Selected excerpt:
-- Start --

I found this promising. At Foreign Policy Paul Musgrave reports on Democratic Vice Presidential candidate Tim Walz’s views on the U. S. relationship with China:

Walz’s record is that of a measured critic of the Chinese Communist Party—prone neither to exaggeration nor accommodation. Nor is this a pose cooked up by spin doctors in the past few weeks. Small-town Nebraska newspaper articles—published well before Walz had any political ambitions—demonstrate that his professed affection for the Chinese people and culture has been matched by a longstanding criticism of the country’s rulers.

Consider this:

The problem with China, Walz observed, wasn’t its people but the government. “If they had the proper leadership, there are no limits on what [Chinese people] could accomplish,” he told the Record. “They are such kind, generous, capable people. They just gave and gave and gave to me. Going there was one of the best things I have ever done.”

Walz viewed China’s population as eager to leave its Communist-run society. “Many of the students want to come to America to study,” he told the Record. “They don’t feel there is much opportunity for them in China.” He mentioned that during one of his trips to nearby Macau, then still a Portuguese colony, the government granted amnesty to Chinese immigrants living in the colony illegally, triggering a stampede by tens of thousands of Chinese who wanted residency in the West.

There’s both good and bad there. If the part of the interview quoted continues to represent his views, I think it’s quite naïve. It echoes a common American misperception. IMO the views of Chinese people are quite instrumental, practical. They’ll support whatever works. Unfortunately, in the final analysis it doesn’t really matter what the Chinese people believe. China is still not a liberal democracy. The only beliefs that really matter are those of about 10,000 Chinese Communist Party members and their families.

-- End --

Challenge:
Decide whether each statement below agrees with the post on Tim Walz's China views. For each, answer yes or no and quote the deciding words of the post.
1. Nebraska newspaper articles from before Walz had political ambitions show his criticism of China's rulers.
2. Walz said the problem with China was its people.
3. The writer holds that the beliefs of ordinary Chinese people ultimately matter for China's direction.
The data that follows comes from another source.

Material:
-- Start --

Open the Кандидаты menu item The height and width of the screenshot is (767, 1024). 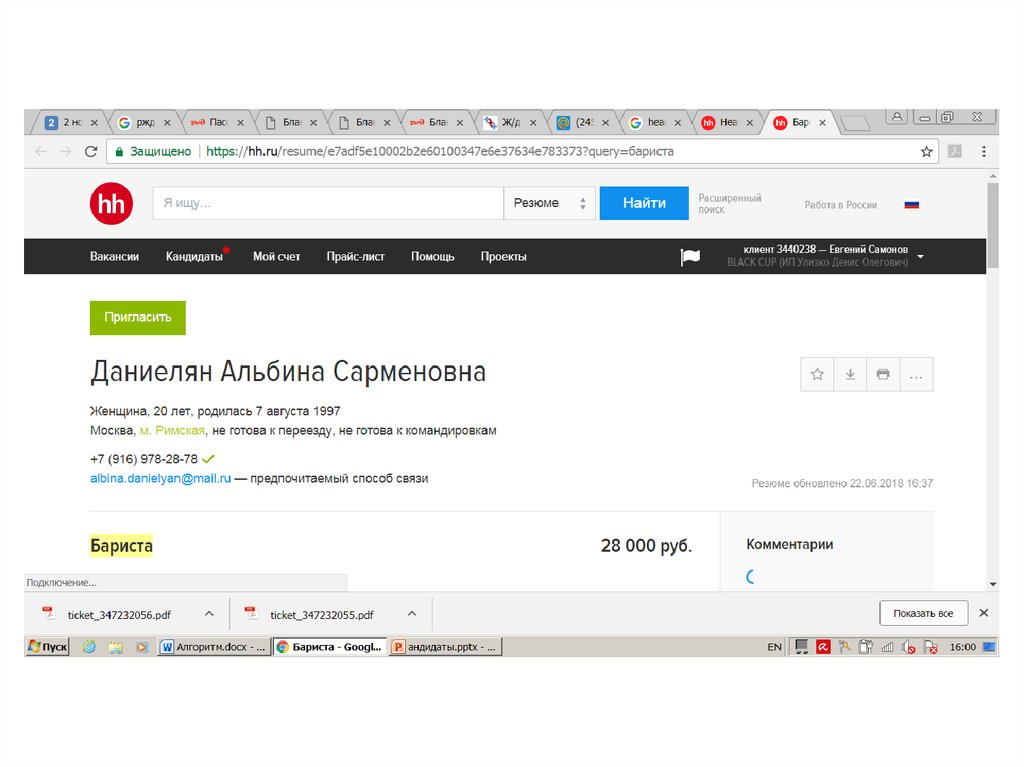(194, 257)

-- End --

Result of this task:
1. Yes: "Small-town Nebraska newspaper articles—published well before Walz had any political ambitions—demonstrate that his professed affection for the Chinese people and culture has been matched by a longstanding criticism of the country’s rulers."
2. No: "The problem with China, Walz observed, wasn’t its people but the government."
3. No: "Unfortunately, in the final analysis it doesn’t really matter what the Chinese people believe."